Development of Photo-Biocatalytic Redox System for Asymmetric Synthesis of Optically Active Amines Using Blue Light and Transaminases. A Case Study Toward Mavacamten

Abstract. α-Chiral amines are versatile building blocks for the asymmetric synthesis of optically pure high-added-value chemicals, including pharmaceuticals, agrochemicals, and natural products. Herein, we report a one-pot, two-step sequential deracemization of racemic sec-alcohols to optically enriched primary amines throught a photo-biocatalytic oxidation-reductive amination linear cascade. In the first step, near-to-quantitative oxidation of a set of racemic (hetero)benzylic alcohols into prochiral ketones was accomplished using visible light photoredox catalysis relying on 440 nm blue LEDs irradiation, 9-fluorenone as a transition-metal-free photocatalyst, and O2-saturated dimethyl sulfoxide (DMSO) as the reaction medium and a quencher of the in situ generated hydrogen peroxide (H2O2). The intermediary ketones were further converted into the corresponding non-racemic amines with up to >99% conversion, high-to-excellent optical purity (90−99.9% ee), and complementary absolute configuration via a stereoselective reductive amination catalyzed by lyophilized E. coli cells containing the respective (R)- or (S)- selective recombinant transaminases (E. coli/TAs) in an aqueous KPi buffer in the presence of pyridoxal-5'-phosphate (PLP) as cofactor and isopropylamine (iPrNH2) as an amino group donor. The developed photo-biocatalytic system was scaled up for racemic 1-phenylethanol (1.0 mmol), furnishing (S)-(−)-1-phenylethylamine with 91% conv., 82% isolated yield and 99% ee.
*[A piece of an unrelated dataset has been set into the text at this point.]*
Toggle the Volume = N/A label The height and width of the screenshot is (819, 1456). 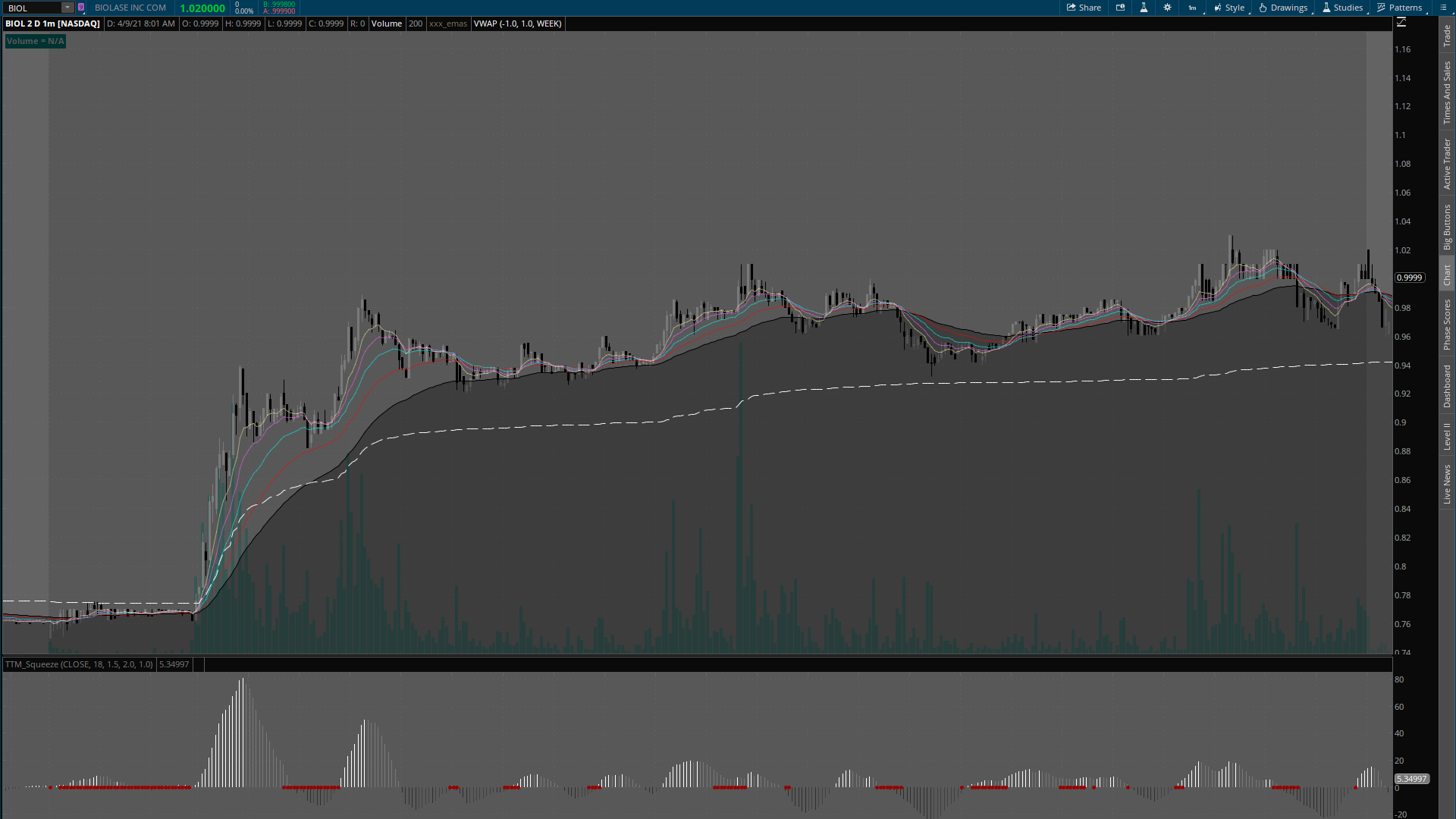[36, 41]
An exemplary functionalization of the obtained (S)-α-methylbenzylamine with 6-chloro-3-isopropylpyrimidine-2,4(1H,3H)-dione led to afford an enantiomerically enriched newly launched cardiac-specific myosin inhibitor mavacamten in 76% yield and 99% ee. In addition, a single-crystal X-ray diffraction (XRD) analysis was performed, furnishing the first crystal structure for the titled API.